Elke Marion Weiß erzählt eine Geschichte, die immer wieder verblüfft durch unvorhergesehene Wendungen, durch Begebenheiten, die zwar unwahrscheinlich klingen, aber dennoch durchaus möglich sein könnten.
Dieser ungewöhnliche Kriminalroman lebt daher in besonderem Maße von einer gehörigen Situationskomik und von den Beschreibungen der einzelnen Charaktere. Und nicht zuletzt von vorzüglichen Milieustudien. Zu nennen wären da das Völkchen der betuchten und baedekerklugen Kreuzfahrtgemeinde oder eine Tafelrunde der dörflichen Honoratioren. Höchst gelungen und köstlich zu lesen ist fast gleich zu Beginn eine Szene in einem Luxusrestaurant, wo eine Sterne-Jury von aufgeblasenen Kritikern über einen talentierten Jungkoch das Todesurteil fällt.

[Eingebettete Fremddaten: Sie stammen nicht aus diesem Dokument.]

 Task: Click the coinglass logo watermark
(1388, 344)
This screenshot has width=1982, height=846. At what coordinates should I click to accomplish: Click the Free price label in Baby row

Mein Fazit: Flüssig erzählt, spannend. Spannend nicht in Bezug auf die übliche Frage, wer der Mörder ist oder welches sein Tatmotiv. Nein, spannend durch die stete Frage: welche überraschende Begebenheit kommt nun als nächste… Sehr gut geschrieben, höchst amüsant zu lesen und echte Kurzweil.
Elke Marion Weiß: Triangel. Kriminalroman. 372 S. kart. Gmeiner Verlag. Meßkirch 2012. 11,90 Euro. ISBN 978-3-8392-1246-2
[Erstveröffentlichung: Freigeist Weimar]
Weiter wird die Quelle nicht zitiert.